Although Ukraine does not recognize same-sex marriage and thereby restricts many of their rights, last June a court recognized a gay couple as a "family," which one of those involved, Zoryan Kis, considered "an important and significant step towards marriage equality in Ukraine."
Public support for LGBTQ+ rights in Ukraine has increased exponentially since 2022. A survey conducted last year by the Institute of Sociology of Kiev revealed that 70% of Ukrainians believe that LGBTQ+ people should have the same rights as everyone else.
The social upheaval caused by the conflict has radically altered the country's approach to a whole host of issues related to sex and intimacy.
The social upheaval caused by the conflict has radically changed the country's approach to a whole host of issues related to sex and intimacy.
The forced absence of soldiers fighting on the front lines has led to the emergence of a host of specialists offering advice on how to maintain intimacy and relationships in these difficult circumstances, as well as a flood of initiatives linking eroticism to the war effort.
At the very beginning of the general invasion in 2022, a couple of young artists, one Ukrainian and one Belarusian, formed a digital platform dedicated to selling sensual photos and sending the proceeds to the local army.

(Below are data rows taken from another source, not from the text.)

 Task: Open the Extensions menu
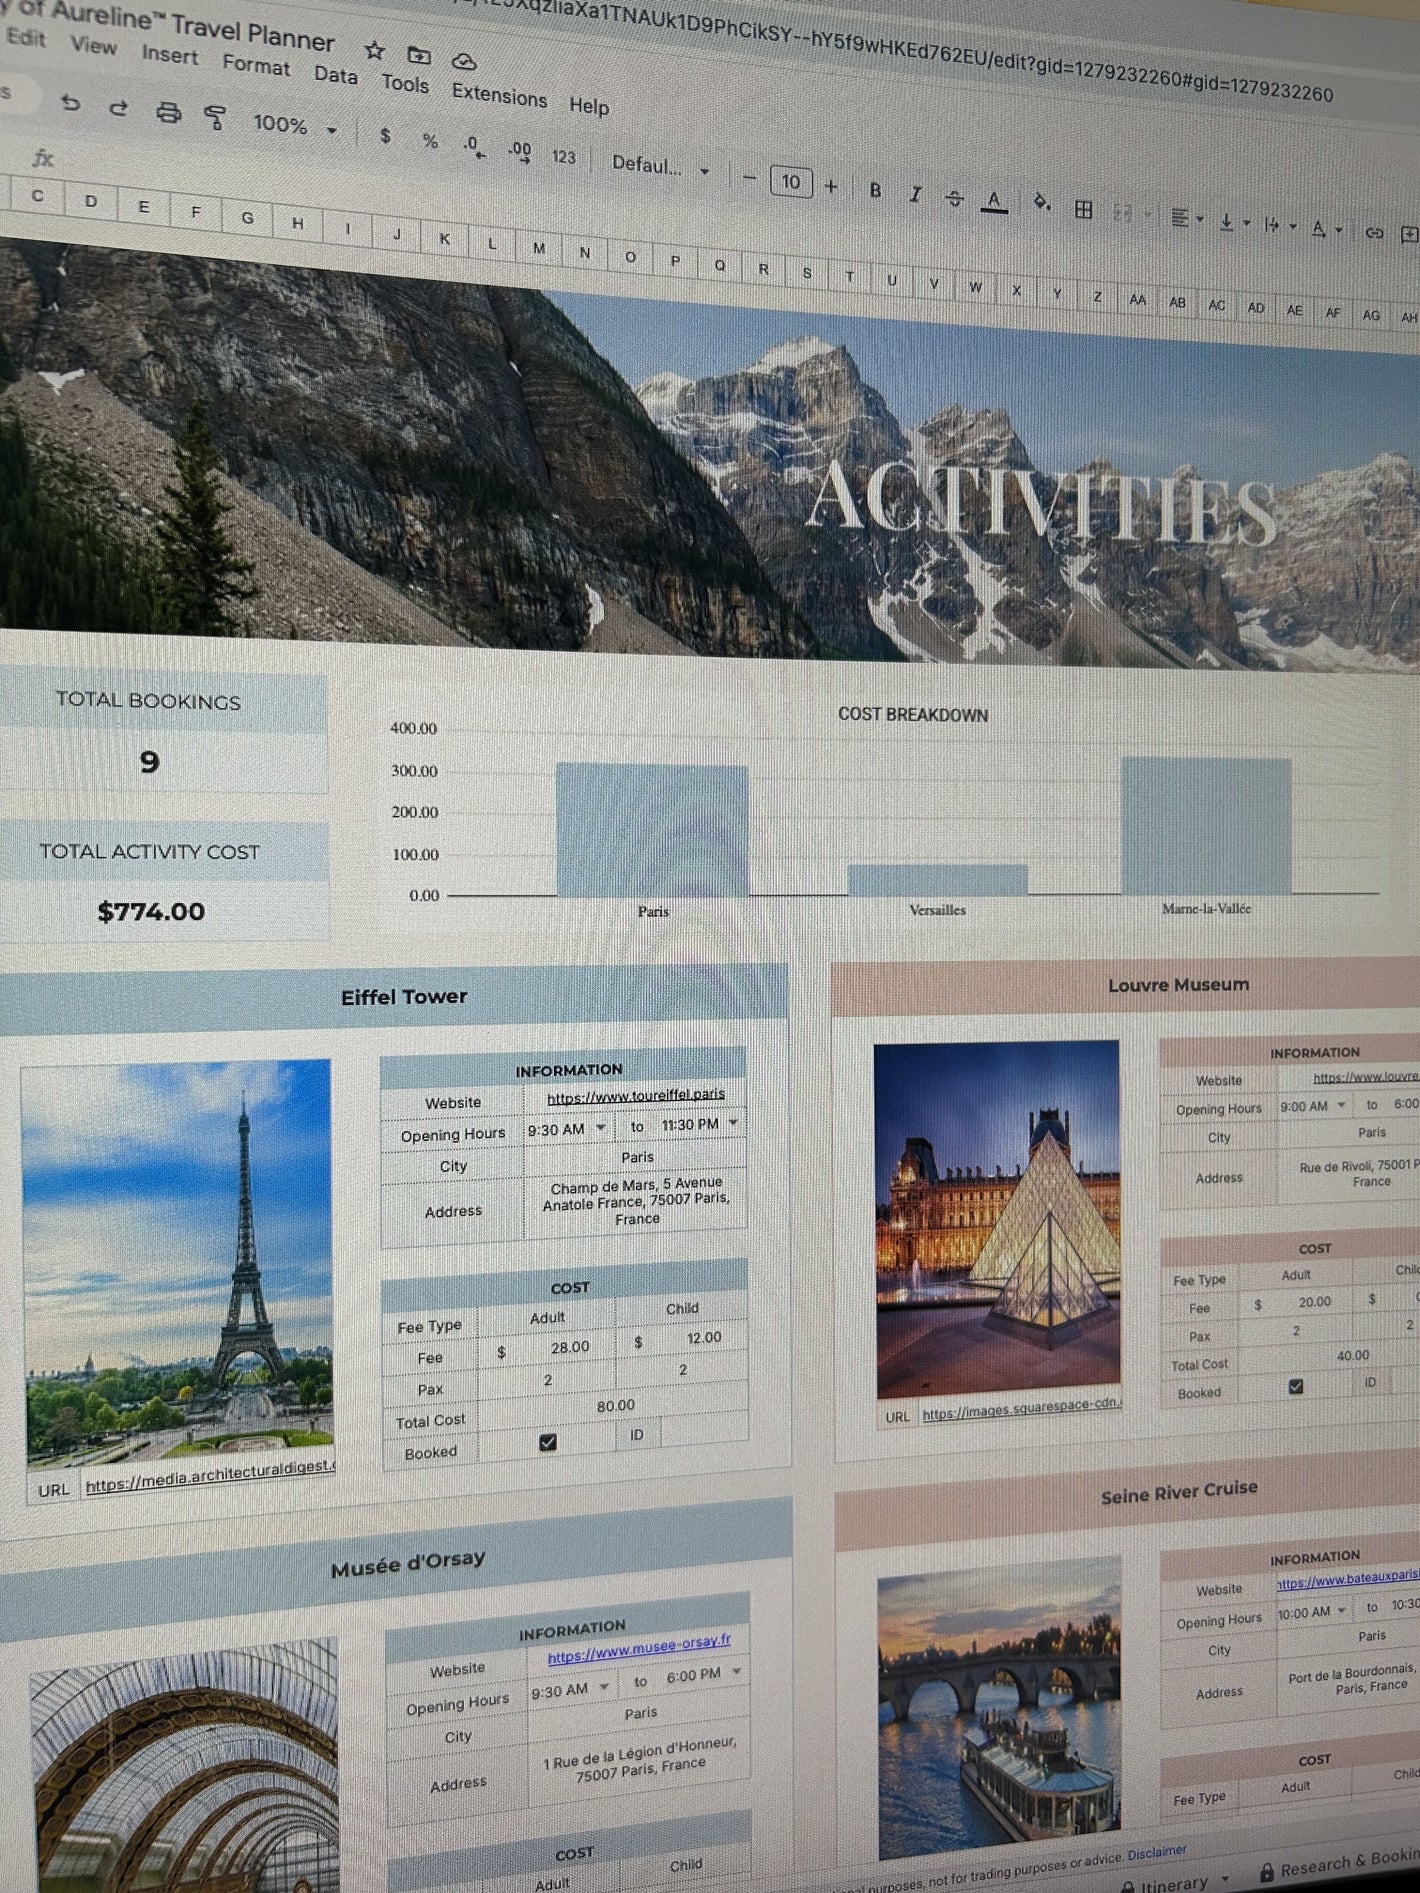point(498,95)
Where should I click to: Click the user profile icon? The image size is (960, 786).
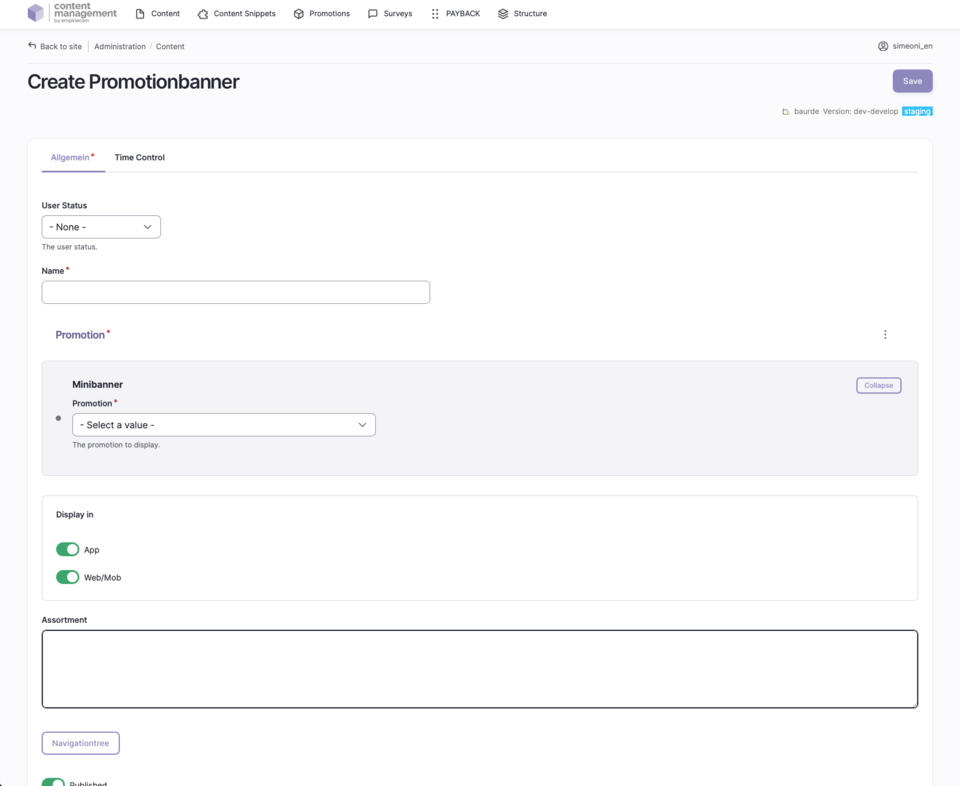[x=883, y=46]
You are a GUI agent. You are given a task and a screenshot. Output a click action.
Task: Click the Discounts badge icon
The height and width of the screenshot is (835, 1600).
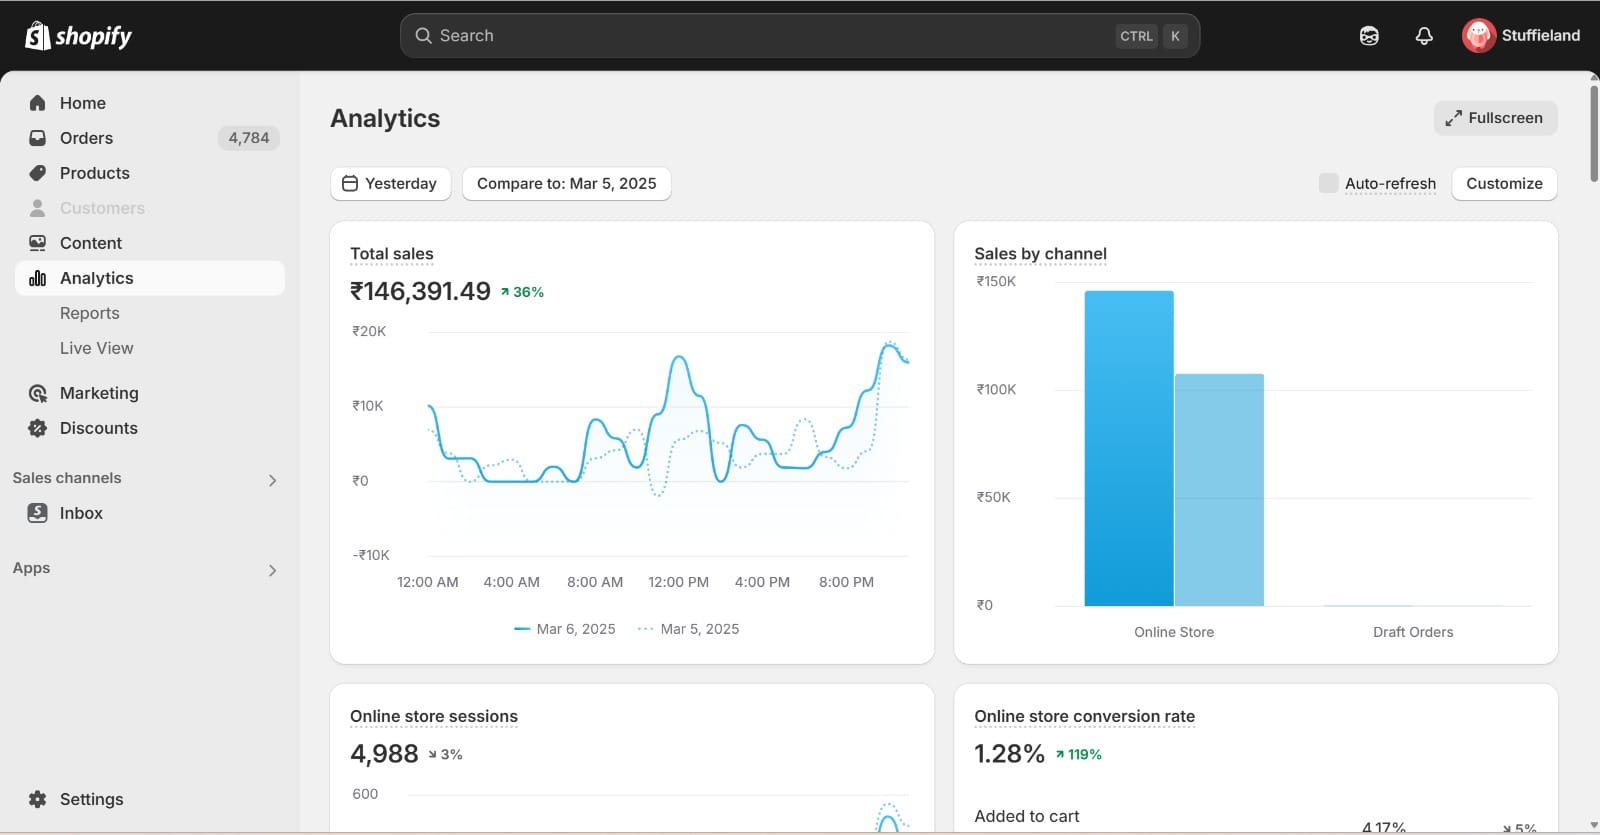click(38, 428)
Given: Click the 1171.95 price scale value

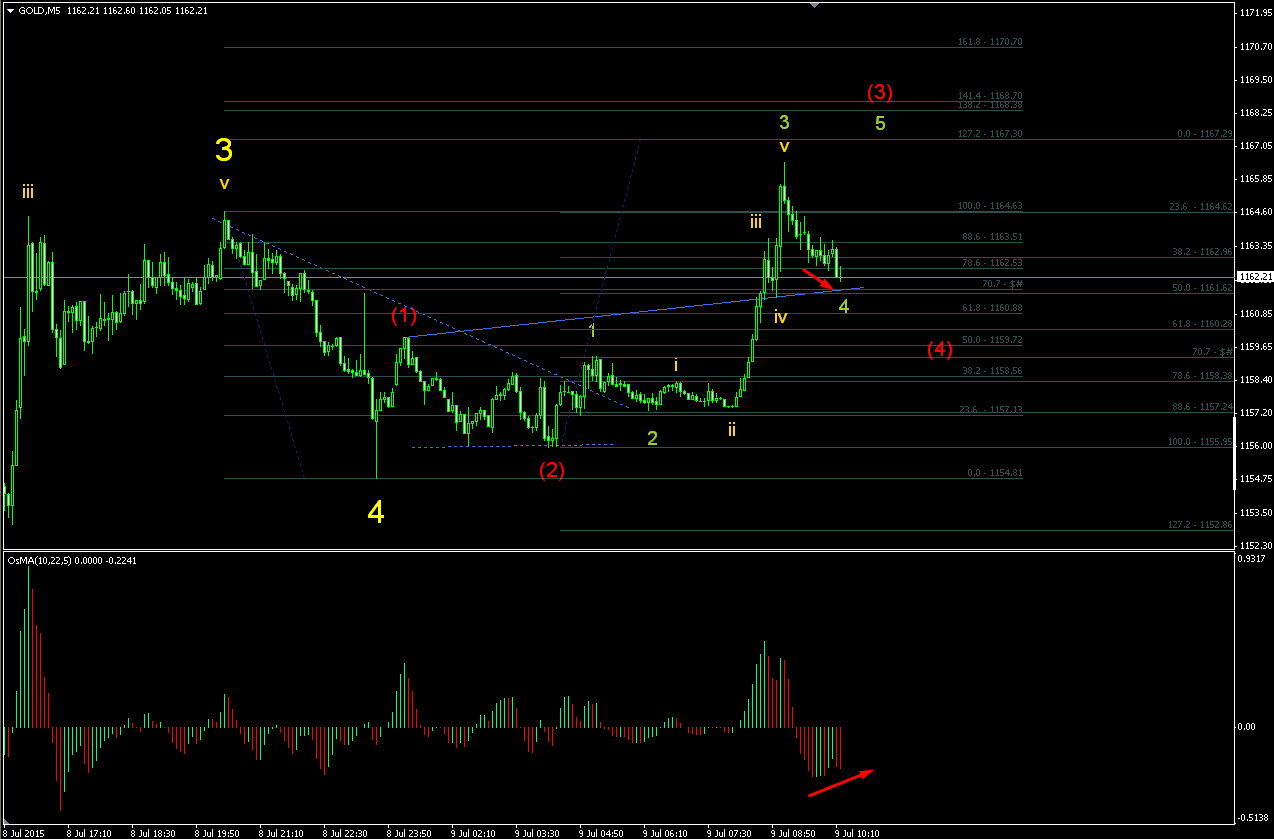Looking at the screenshot, I should coord(1255,13).
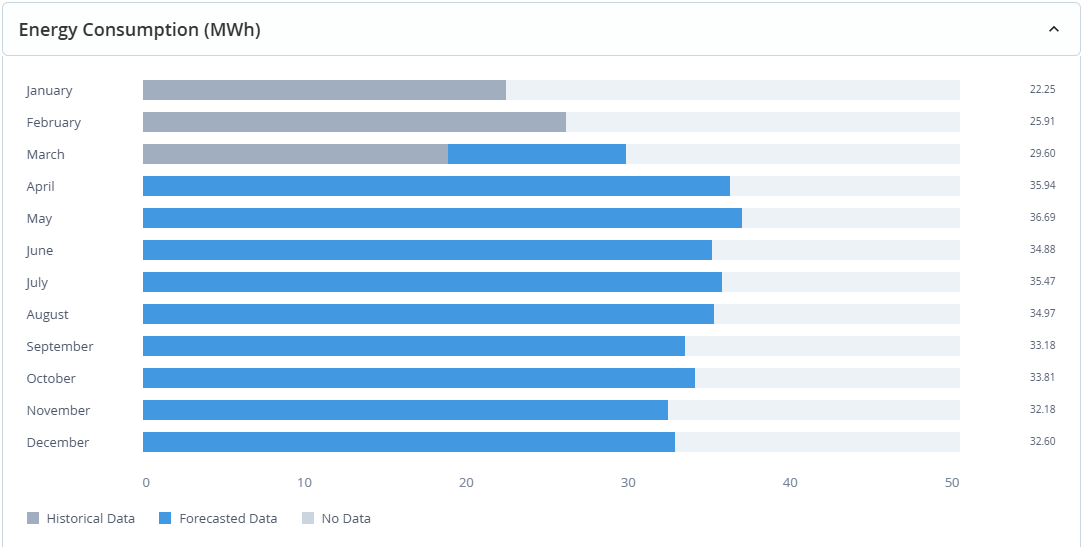Toggle Forecasted Data legend swatch
This screenshot has width=1086, height=547.
coord(166,518)
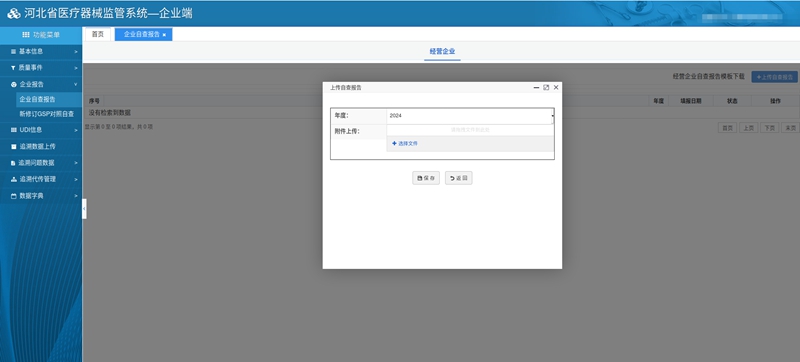The width and height of the screenshot is (800, 362).
Task: Click the 返回 button
Action: coord(459,178)
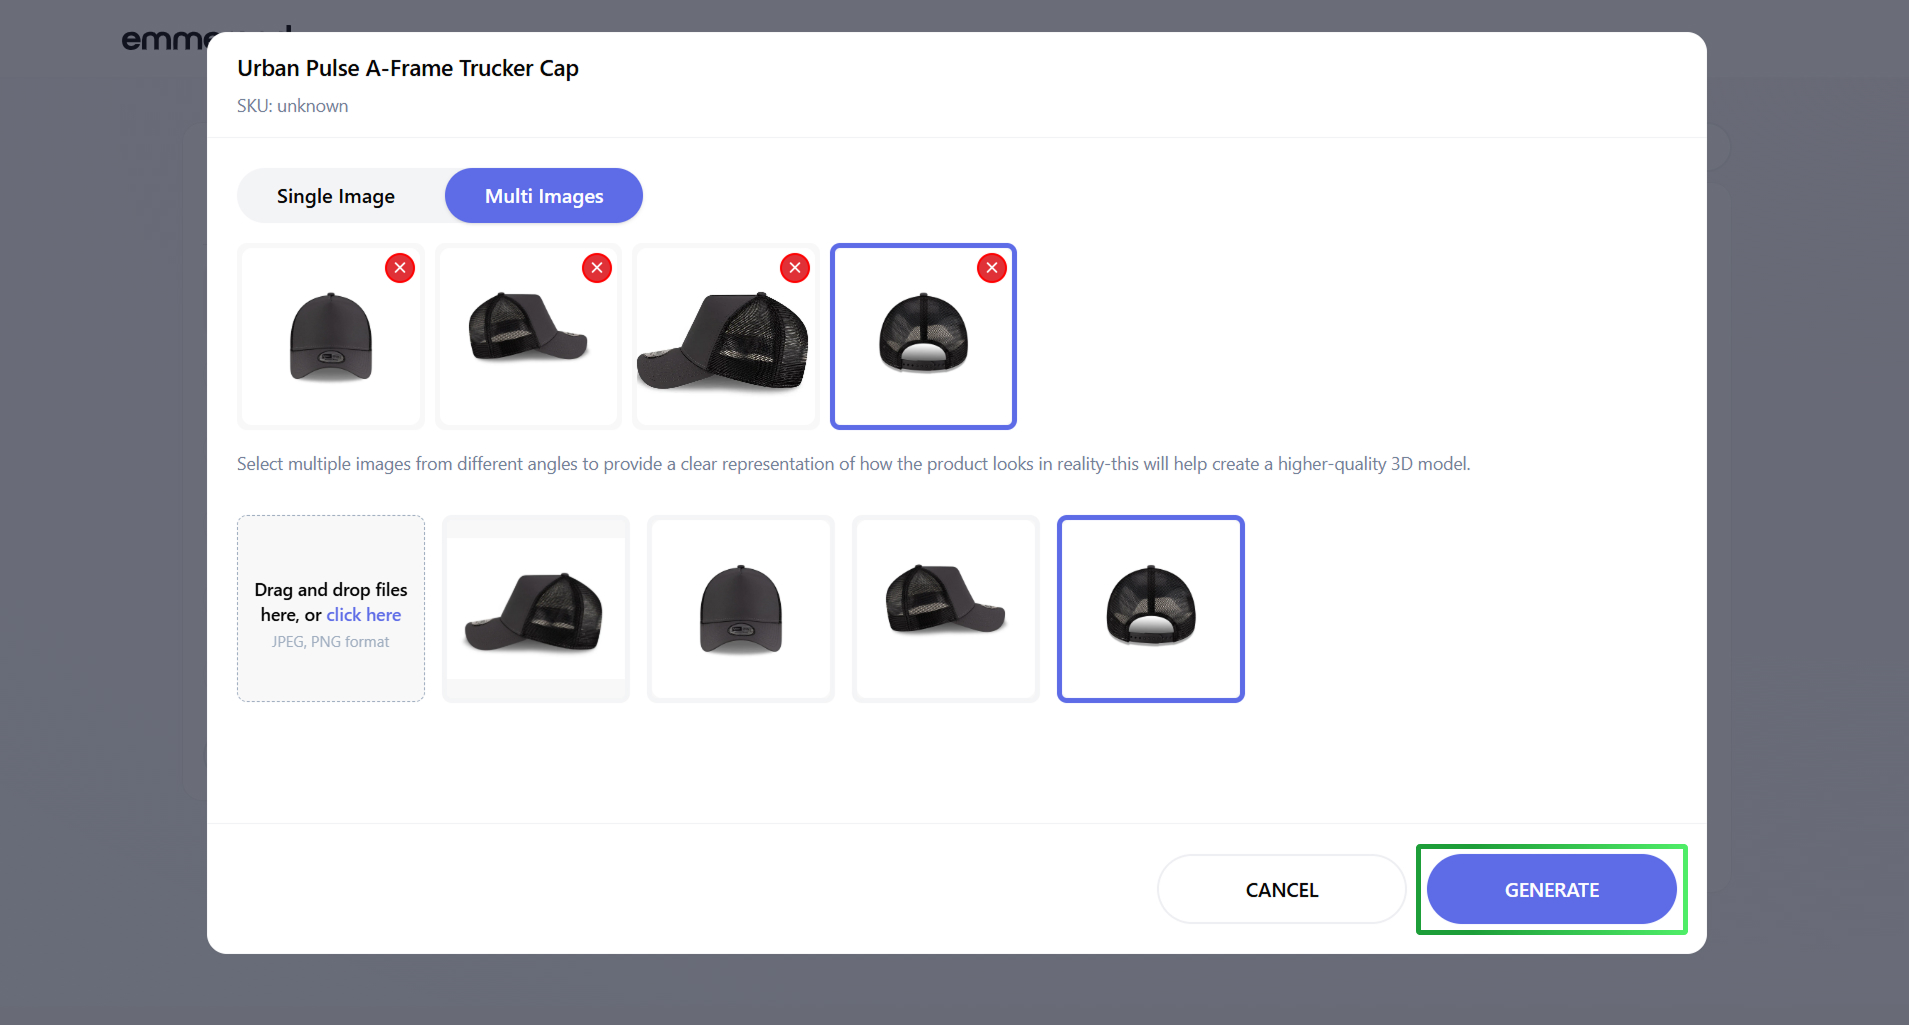Select large side-view cap in selected row
The image size is (1909, 1025).
point(726,337)
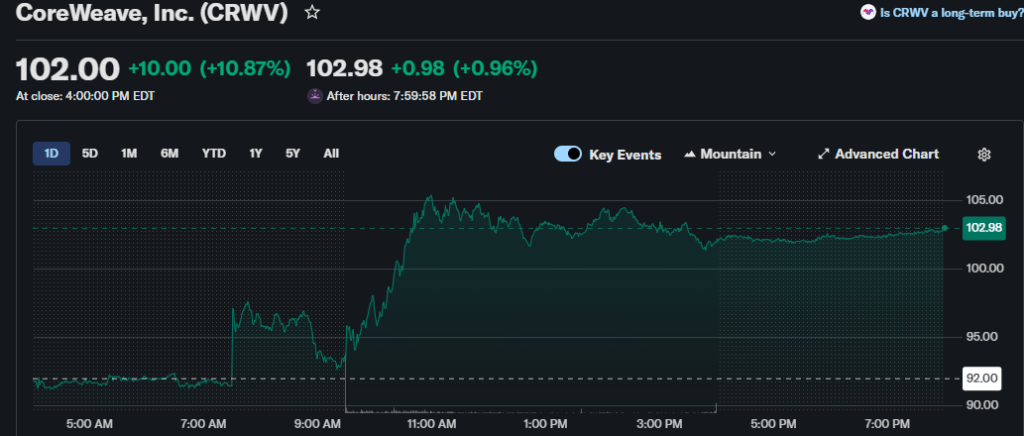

The project brought together dozens of "volunteers"—both women and men—and raised hundreds of thousands of dollars.
Last year, one of the country's most famous porn actresses, Josephine Jackson, also sponsored a calendar aimed at raising funds to cover the needs of the growing number of amputees left behind by the conflict.
In the same vein, Ukrainian authorities recently praised the willingness of a significant number of women linked to the controversial OnlyFans platform—an erotic space that some feminist organizations describe as pornography or even covert prostitution—to register as taxpayers and contribute $1.6 million to the national coffers last year, 18% more than in 2023.
"The girls who do this work face a corrupt system in which you have to bribe the agents so they don't arrest you."
This gesture by OnlyFans users came about after the controversy surrounding that community, which was required by the local tax authorities to pay nearly ¤8 million in taxes for the years 2020 to 2022, a figure that gives an idea of the volume of business generated by this activity.
For Danylo Hetmantsev, chairman of the Ukrainian Parliament's finance committee, the attitude of Ukrainian OnlyFans users is "an example to follow."
A large number of Ukrainian women have managed to become stars on OnlyFans—whose owner, Leonid Radvinsky, is an American of Ukrainian origin—in recent years, transforming their popularity into millions in profits.
One of them, Svitlana Dvornikova, is leading a campaign to try to make pornography legal in this country, an effort in which she has found support from several local lawmakers.
"I am a responsible taxpayer. I produce erotic content. In five years, I have paid more than 40 million hryvnia (about 9 million euros) in taxes to the state. Forty million is 100 trucks or 2,000 FPV drones for the Ukrainian Armed Forces. Forty million is hundreds of Russians killed on the front lines," read the petition sent by the model to President Volodymyr Zelensky himself.
Last December, lawmakers supporting Dvornikova's claim introduced a new bill to reform the country's criminal code, which still allows citizens to be punished for simply having nude photos on their phones.
For Josephine Jackson, the attempt to legalize this type of activity comes "late" but "better than never." "Girls who do this work face a corrupt system where you have to bribe the cops so they don't arrest you. If porn were legal, that would stop happening," she explains in a café in Lviv, where she lives.
With more than a hundred films of this type to her name, Josephine points out that in Japan, highly erotic cinema is not stigmatized. "If we want to be European, we have to be more open-minded," she says.